And so we start all over again. A new manager, a new squad and a new league campaign.
Just two years after Sean Dempsey started his spell as Laois manager, just four years after Liam Kearns started his, Armaghman Justin McNulty becomes the latest to try to emulate the feats of Mick O'Dwyer in making the county team a side that was competitive at the highest level and one that was respected across the country.
O'Dwyer's reign began with a narrow league win over Meath in Navan and that victory set in motion an incredible run of results that included both a Leinster triumph and a place in the Division 1 league final.
Meath come to O'Moore Park on Saturday night just 11 days after the sides met in a low-key O'Byrne Shield and the game offers Laois a great chance to get the season and the Justin McNulty era off to a winning start.
Meath are notoriously poor travellers in the league and while Laois have failed to beat them in five attempts over the last two years, it would be important to stop that rot as Laois seek to re-establish themselves as a power in Leinster.
It may have been achieved in chaotic scenes in Croke Park last July but Meath are actually the Leinster champions at the moment and if Laois are to be serious about beating teams of that calibre in the championship, they'll first have to start beating them regularly in the league.
The league fixtures have been relatively kind on Laois.

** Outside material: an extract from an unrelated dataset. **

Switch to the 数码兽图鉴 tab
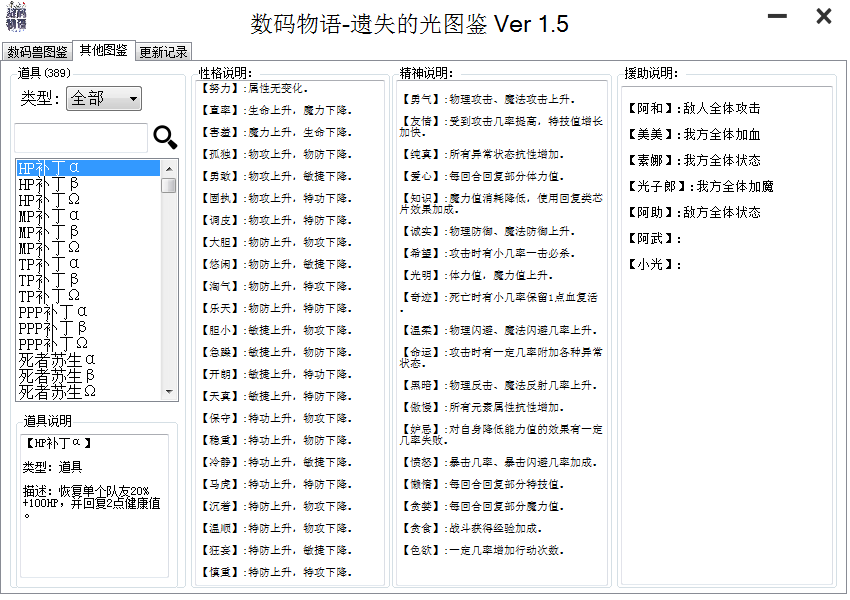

They have four home games and three away with home ties against Ulster sides Donegal, Antrim and Tyrone as well as Meath this weekend. Having Kildare as one of the away games mean that Laois only have two long road trips - one of them to Celtic Park in Derry and the other to Sligo.
What to expect from Laois is hard to know. A new management team will give the panel a certain boost but while the return of players like Colm Parkinson, Donie Brennan and Gary Kavanagh will give extra attacking options, the defence has been badly hit. John Scully, Peter O'Leary, Rory Stapleton and Cathal Ryan are no longer involved and Cahir Healy's studies in England may curtail him somewhat.

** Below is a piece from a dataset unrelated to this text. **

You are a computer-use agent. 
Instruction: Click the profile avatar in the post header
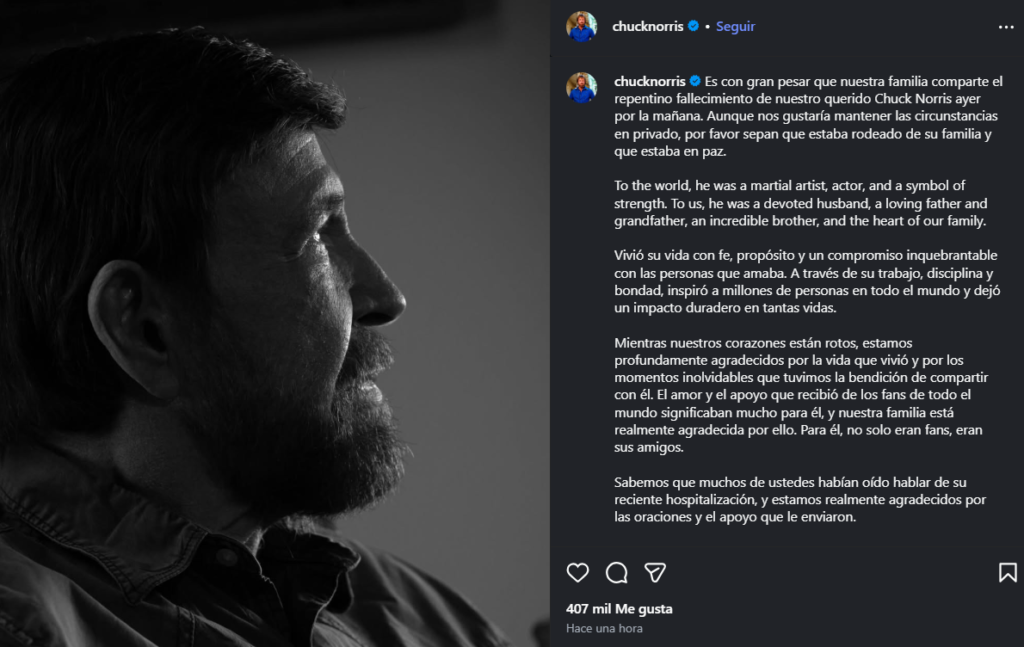click(x=582, y=27)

Donie Kingston's injury may rob Laois of their most potent attacker for the first couple of rounds of the league and without him, Laois lack both their best ball winner and best finisher.

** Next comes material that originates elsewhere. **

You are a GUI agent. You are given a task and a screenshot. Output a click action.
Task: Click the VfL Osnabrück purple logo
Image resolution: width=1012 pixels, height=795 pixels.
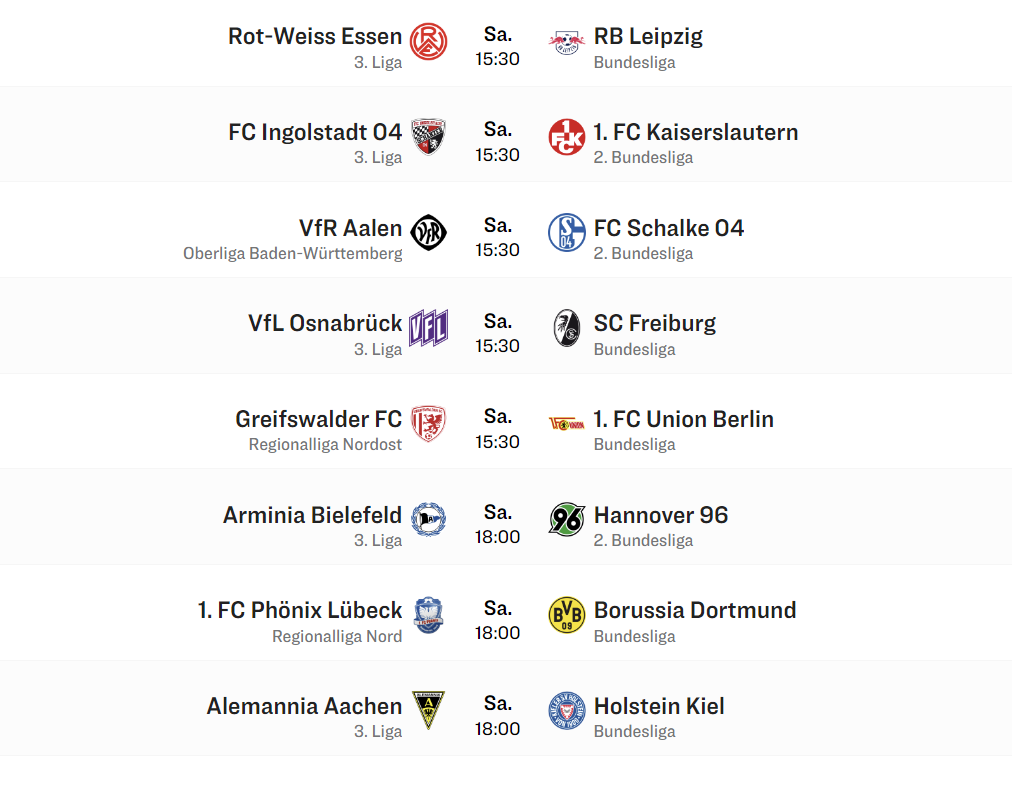click(429, 328)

While McNulty understandably didn't place huge emphasis on the O'Byrne Cup campaign, the league will be a big challenge and he will quickly have to find a team capable of maintaining their Division 2 status. McNulty used 33 players in the league and Colm Begley, Kingston and John O'Loughlin have yet to feature.
In the three games in January, McNulty really tried things out, using three different goalkeepers, three centre-backs, three centre-forwards, two full forwards and two full-backs. He started three different midfield combinations and not one them contained last year's pairing of Brendan Quigley or Kevin Meaney.
Laois will probably need to win three games to survive in Division 2 and Saturday's clash with Meath offers as good a chance as any to gather points. Laois are at home again against Antrim on Sunday fortnight which offers another good chance before then travelling to Derry seven days later. A two-week break then ensues before Laois have two tricky games against Kildare and Tyrone and then finish up with an away trip to Sligo on April 3 and a home tie against Donegal on April 10.
Who to watch out for? Kieran Lillis, Robbie Kehoe, Daithi Carroll and Paul Cahillane should all get a good opportunity over the coming months while it 's now up to the likes of Brendan Quigley and Mark Timmons to provide the leadership.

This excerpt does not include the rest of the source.